■ **STATED TASK**
Scale the records that run from the line containing "346x246 pixels. Task: Click" through the line containing "coord(34,55)", writing every line out again with the requests included, and multiply each coordinate in the answers by 2.05, rounding to whole numbers with halves going up. Give only those lines and leave out the pictures.
===== RECORD EXCERPTS =====
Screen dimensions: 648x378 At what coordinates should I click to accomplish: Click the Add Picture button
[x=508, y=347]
=====
===== RECORD EXCERPTS =====
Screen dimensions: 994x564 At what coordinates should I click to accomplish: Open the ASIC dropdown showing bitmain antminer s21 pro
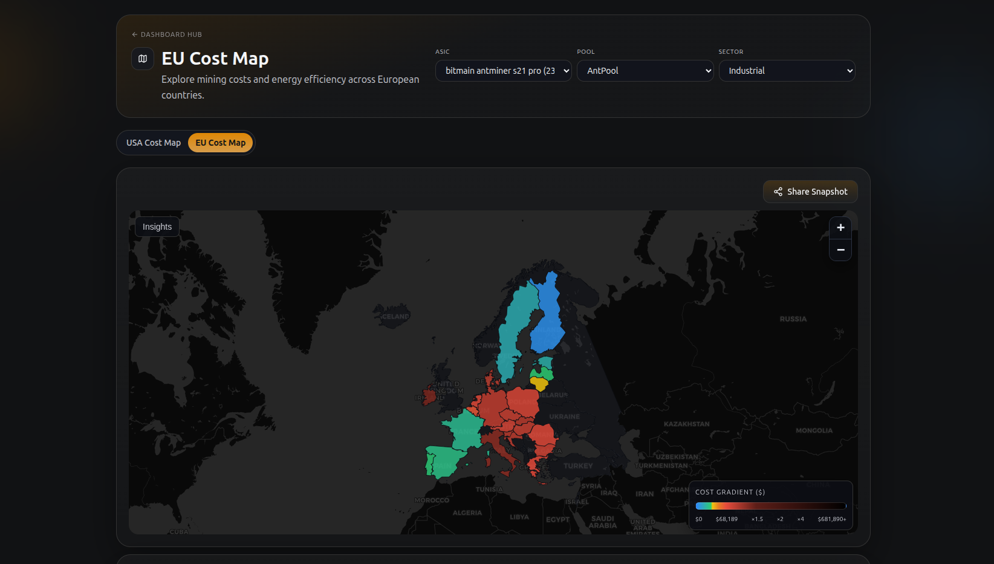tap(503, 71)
=====
===== RECORD EXCERPTS =====
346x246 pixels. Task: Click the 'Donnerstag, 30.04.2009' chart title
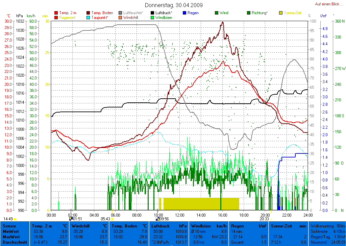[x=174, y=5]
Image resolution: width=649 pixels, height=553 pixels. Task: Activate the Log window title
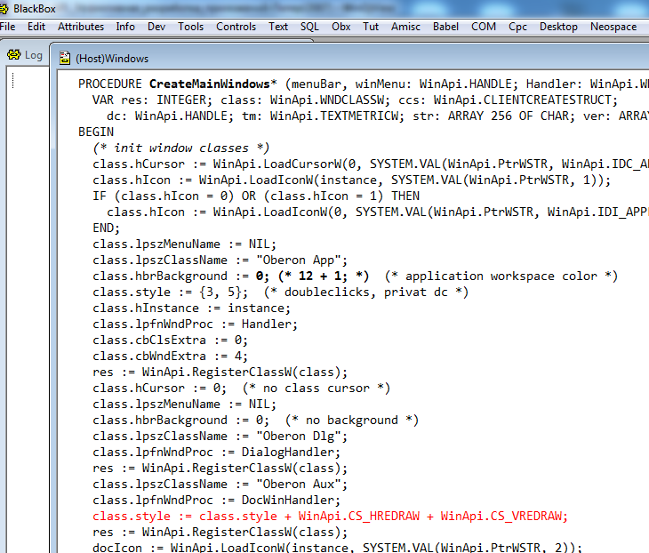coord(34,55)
=====
■ **EXERCISE SOLUTION**
346x246 pixels. Task: Click the 'Donnerstag, 30.04.2009' chart title
[x=357, y=10]
Image resolution: width=649 pixels, height=553 pixels. Task: Activate the Log window title
coord(70,113)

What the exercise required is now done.